NEWS

Host of roving ministries challenges central Colorado city’s broad ban against RVs parking at churches overnight

Court House News / AMANDA PAMPURO / May 7, 2022

Rev. Paul Elder sued the city of Pueblo after being cited with a zoning violation for hosting a traveling evangelist’s RV overnight

PUEBLO, Colo. (CN) — The roving evangelist is an icon of the old west: an inspired man riding his horse between boomtowns, spreading the gospel as he experienced it. The practice still exists today, particularly in Pentecostal Christian circles, but instead of traveling by horseback, travelers have upgraded to RVs.

Though faster, safer and much homier than a horse, RVs are subject to local zoning restrictions.
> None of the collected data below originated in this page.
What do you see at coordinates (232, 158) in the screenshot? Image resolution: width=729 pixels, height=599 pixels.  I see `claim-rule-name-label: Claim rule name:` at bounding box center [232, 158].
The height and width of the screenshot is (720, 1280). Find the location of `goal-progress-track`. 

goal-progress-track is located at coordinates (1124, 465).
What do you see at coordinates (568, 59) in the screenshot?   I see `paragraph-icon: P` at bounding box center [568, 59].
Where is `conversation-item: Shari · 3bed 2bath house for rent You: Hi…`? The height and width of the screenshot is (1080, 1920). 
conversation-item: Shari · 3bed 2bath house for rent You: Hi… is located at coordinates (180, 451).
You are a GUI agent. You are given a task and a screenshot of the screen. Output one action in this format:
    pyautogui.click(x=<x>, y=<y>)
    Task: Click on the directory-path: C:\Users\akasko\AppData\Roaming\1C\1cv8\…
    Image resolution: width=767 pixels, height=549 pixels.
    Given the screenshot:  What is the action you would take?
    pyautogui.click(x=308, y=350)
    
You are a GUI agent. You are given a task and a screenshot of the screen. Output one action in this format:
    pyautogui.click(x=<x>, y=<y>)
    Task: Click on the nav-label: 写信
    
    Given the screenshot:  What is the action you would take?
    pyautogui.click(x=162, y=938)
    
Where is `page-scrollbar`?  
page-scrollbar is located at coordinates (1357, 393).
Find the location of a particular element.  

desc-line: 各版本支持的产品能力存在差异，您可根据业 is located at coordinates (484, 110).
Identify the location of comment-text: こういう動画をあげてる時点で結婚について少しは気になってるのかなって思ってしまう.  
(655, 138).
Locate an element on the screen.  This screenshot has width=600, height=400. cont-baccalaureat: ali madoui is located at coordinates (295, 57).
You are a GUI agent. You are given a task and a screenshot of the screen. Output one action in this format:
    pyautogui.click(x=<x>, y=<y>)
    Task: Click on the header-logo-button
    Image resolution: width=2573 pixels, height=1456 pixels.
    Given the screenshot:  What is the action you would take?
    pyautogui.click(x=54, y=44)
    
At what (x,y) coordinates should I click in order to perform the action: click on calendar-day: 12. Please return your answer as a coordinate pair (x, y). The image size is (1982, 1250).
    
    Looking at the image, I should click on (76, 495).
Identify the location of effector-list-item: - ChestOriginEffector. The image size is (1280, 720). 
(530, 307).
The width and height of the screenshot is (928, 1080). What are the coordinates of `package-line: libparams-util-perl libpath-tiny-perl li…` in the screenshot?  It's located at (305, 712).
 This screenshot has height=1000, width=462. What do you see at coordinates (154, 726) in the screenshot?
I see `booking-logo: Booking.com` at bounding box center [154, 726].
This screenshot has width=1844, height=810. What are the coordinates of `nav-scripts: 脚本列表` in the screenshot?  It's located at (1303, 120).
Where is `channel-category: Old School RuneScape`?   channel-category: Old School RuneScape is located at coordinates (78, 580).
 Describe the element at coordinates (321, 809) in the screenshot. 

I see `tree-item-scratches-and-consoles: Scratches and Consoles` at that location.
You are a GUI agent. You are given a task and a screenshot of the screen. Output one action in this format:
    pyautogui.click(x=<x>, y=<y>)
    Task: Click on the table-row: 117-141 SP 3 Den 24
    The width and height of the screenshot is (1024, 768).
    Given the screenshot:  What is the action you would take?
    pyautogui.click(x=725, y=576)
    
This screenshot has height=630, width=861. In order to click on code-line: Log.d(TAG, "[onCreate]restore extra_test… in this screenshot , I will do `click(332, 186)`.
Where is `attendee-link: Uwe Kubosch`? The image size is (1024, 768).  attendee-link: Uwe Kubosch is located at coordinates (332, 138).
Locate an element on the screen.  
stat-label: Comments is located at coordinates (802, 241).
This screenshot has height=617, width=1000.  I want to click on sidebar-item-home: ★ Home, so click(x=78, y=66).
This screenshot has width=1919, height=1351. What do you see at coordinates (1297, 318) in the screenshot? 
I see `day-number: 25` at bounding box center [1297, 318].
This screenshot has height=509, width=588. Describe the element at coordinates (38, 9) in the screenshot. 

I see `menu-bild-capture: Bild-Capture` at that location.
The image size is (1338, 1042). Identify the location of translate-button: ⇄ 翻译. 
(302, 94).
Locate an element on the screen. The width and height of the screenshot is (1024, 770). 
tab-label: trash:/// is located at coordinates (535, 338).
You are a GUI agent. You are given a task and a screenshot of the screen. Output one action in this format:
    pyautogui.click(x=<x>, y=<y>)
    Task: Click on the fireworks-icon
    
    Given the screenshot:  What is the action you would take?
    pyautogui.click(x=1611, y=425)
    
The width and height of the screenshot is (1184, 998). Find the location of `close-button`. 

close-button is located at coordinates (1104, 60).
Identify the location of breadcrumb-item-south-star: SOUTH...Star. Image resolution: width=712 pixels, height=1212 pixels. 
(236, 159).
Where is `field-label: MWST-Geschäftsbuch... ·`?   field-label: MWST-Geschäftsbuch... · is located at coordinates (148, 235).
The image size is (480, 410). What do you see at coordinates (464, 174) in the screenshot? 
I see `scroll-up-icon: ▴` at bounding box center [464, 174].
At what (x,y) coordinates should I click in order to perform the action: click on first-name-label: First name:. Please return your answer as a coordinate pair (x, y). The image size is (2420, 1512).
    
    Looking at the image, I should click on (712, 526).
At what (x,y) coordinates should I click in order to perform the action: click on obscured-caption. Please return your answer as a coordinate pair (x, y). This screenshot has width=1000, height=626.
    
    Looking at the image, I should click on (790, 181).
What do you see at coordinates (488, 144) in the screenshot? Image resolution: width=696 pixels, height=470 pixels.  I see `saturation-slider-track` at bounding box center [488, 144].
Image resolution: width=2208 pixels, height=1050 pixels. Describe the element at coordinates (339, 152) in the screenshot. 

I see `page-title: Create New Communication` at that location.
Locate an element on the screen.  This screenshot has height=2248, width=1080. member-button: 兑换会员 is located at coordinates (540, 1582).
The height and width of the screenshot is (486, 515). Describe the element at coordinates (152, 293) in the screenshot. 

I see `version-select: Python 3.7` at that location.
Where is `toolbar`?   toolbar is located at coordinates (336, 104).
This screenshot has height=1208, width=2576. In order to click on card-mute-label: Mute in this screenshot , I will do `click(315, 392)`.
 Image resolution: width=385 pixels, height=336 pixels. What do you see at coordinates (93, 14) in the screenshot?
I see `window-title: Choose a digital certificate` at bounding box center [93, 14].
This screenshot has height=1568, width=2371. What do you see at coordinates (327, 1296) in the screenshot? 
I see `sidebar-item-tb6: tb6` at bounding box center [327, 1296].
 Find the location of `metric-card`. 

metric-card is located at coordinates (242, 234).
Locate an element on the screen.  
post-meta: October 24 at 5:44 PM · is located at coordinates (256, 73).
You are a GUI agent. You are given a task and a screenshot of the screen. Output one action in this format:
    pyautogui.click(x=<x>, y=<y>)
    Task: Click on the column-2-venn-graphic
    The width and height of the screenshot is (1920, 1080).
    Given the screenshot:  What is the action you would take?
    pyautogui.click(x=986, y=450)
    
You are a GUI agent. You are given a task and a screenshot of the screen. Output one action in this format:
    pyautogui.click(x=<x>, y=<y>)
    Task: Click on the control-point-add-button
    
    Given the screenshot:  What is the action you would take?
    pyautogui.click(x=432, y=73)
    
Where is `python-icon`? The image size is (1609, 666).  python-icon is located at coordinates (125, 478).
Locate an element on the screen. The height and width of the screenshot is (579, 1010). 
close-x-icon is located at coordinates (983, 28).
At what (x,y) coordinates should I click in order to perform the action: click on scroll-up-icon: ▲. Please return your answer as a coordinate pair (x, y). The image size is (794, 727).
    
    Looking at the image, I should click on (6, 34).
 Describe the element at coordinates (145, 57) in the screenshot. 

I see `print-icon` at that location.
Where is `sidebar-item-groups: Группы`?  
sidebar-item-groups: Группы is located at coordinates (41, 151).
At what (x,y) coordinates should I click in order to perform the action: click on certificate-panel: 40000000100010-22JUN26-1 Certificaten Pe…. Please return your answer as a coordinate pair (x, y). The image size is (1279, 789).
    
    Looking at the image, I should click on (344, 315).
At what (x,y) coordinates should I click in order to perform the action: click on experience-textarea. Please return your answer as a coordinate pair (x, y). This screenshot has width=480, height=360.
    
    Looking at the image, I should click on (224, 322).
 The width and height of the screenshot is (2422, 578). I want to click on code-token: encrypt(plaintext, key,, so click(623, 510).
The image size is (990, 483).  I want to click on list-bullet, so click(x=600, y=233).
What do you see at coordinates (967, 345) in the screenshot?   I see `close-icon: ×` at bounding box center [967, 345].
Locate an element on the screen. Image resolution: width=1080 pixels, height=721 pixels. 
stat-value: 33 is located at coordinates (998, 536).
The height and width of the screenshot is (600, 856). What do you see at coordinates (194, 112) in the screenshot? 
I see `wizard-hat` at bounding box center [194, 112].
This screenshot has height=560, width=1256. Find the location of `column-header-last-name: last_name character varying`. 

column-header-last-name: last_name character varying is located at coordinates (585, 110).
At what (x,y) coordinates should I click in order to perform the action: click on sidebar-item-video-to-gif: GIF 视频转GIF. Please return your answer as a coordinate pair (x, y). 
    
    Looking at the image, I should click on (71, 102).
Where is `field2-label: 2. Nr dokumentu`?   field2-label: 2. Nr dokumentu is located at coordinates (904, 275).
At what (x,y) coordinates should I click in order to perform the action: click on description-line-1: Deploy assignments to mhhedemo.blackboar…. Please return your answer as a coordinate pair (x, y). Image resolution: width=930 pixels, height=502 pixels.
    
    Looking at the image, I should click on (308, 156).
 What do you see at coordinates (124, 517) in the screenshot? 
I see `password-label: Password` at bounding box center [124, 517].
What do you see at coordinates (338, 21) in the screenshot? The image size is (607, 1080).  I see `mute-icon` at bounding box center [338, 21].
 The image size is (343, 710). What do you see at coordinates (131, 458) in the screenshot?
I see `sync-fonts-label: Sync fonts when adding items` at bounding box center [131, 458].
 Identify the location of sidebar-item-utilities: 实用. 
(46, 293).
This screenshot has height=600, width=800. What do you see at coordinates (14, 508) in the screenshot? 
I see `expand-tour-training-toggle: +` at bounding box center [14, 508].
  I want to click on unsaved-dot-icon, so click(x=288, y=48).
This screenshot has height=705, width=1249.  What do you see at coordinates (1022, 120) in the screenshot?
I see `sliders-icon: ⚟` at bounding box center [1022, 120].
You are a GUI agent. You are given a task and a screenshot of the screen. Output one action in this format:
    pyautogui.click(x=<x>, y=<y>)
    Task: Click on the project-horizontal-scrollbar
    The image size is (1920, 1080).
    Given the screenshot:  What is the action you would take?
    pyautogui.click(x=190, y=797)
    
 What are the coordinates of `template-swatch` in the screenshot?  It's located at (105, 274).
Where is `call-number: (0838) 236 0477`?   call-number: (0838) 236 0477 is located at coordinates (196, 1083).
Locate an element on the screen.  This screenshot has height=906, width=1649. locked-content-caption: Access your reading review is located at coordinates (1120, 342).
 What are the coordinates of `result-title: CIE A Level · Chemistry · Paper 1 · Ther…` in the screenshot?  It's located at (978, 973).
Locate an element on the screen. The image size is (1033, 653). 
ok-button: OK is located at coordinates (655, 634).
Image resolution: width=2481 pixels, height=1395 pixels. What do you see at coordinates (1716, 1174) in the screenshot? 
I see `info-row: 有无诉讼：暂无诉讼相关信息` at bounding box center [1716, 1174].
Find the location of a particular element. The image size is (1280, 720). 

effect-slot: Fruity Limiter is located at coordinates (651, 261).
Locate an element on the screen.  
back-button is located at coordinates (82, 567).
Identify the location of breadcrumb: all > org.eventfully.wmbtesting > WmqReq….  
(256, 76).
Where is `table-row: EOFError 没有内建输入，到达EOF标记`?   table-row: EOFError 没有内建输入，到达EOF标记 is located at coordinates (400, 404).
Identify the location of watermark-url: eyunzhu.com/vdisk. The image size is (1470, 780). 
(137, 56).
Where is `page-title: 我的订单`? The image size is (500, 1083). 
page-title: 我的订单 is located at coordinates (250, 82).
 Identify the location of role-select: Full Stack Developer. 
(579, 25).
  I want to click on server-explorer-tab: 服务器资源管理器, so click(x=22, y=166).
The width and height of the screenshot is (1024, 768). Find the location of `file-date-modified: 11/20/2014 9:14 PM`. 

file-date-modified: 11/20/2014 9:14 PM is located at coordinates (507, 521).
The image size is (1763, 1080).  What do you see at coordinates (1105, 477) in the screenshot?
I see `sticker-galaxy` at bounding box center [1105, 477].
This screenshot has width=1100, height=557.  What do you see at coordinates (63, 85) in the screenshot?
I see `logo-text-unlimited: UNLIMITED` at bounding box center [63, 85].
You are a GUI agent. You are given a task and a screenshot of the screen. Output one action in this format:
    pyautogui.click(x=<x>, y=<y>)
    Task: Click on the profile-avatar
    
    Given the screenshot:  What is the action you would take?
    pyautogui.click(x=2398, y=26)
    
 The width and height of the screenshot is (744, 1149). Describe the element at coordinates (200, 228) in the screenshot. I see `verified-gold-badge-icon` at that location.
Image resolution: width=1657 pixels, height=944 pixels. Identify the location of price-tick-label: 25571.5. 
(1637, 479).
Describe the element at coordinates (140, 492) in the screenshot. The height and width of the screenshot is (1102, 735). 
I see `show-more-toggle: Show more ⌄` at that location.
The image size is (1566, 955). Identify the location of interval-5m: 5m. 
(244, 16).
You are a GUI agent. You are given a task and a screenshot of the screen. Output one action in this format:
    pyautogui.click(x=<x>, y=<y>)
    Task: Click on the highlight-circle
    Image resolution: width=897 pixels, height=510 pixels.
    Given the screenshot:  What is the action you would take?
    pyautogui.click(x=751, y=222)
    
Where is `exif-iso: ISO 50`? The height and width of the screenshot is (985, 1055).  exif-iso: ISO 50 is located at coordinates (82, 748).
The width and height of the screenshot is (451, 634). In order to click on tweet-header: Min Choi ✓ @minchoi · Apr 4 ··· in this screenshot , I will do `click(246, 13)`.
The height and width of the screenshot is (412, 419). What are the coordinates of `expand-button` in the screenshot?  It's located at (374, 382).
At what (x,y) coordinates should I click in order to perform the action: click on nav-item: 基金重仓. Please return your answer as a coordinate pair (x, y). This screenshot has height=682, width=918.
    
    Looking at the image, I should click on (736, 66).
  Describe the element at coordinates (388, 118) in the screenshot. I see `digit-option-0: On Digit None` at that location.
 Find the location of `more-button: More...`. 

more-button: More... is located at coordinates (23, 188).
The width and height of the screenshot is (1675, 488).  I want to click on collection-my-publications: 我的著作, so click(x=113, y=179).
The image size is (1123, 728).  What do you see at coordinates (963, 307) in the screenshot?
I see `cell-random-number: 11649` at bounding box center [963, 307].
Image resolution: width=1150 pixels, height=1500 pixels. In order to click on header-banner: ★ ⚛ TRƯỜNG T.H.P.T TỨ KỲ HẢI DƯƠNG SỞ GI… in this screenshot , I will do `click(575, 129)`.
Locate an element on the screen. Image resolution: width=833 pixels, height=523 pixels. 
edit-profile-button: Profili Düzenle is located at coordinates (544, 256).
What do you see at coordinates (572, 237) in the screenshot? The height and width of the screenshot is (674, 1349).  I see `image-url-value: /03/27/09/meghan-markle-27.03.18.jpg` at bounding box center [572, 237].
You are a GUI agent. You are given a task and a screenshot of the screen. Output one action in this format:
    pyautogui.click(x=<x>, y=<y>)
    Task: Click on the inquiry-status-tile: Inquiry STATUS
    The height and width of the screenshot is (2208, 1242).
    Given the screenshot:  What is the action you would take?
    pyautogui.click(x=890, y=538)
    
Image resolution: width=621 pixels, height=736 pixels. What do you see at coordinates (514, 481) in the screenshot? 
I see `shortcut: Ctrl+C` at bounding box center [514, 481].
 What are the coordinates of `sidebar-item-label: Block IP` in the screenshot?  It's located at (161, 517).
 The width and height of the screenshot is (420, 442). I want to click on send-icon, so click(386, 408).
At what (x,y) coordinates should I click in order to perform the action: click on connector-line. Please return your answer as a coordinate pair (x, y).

In the middle of Interstate 25 in Pueblo, Colorado, Rev. Paul Elder has been hosting RV evangelists at the Christian Growth Center for nearly three decades. In 2011, the city signed off on the hookups he had installed to help travelers charge and dump water from their mobile homes.

Then Pueblo passed new restrictions limiting overnight RV parking to the city’s licensed RV parks. People staying the night elsewhere, whether in the Walmart parking lot, on the side of the road or at a church, face a fine of $1,000 per day and up to one year in jail.

The Pentecostal faith of Christianity places importance on individual experiences rather than relying on belief that is directly taught. The traditional revival centers around a believer who channels the “outpoured spirit of God” to the congregation.

Though spoofed on the silver screen in movies like Steve Martin’s “Leap of Faith,” traveling evangelism is as old as the Bible.

“Paul tells Timothy to do the work of an evangelist,” Elder said.

Before settling down at the Christian Growth Center in 1992, Elder had been a traveling evangelist for 15 years, starting while he was in high school.

“When they don’t have the truck and the trailer, they have to travel alone,” Elder said. “It becomes a hardship for the family personally and it becomes a hardship, financially, for the church.”.

Elder asked and was denied a variance from the zoning board when first served notice of the violation. While his attorneys explained the biblical tradition of hosting evangelists at the church to the city government, Elder was served with a formal criminal complaint by the municipal court.

The criminal proceedings are stayed pending Elder’s civil lawsuit against the city, first filed in the Pueblo County District Court in January and removed to federal court in February.

Elder’s attorney sees the ban as a direct violation of the Religious Land Use and Institutionalized Persons Act of 2000, which protects churches from zoning discrimination.

“It’s a really important aspect of the way they worship because they’re welcoming these evangelists to preach revivals,” said Andrew Nussbaum, an attorney at Nussbaum Gleason in Colorado Springs.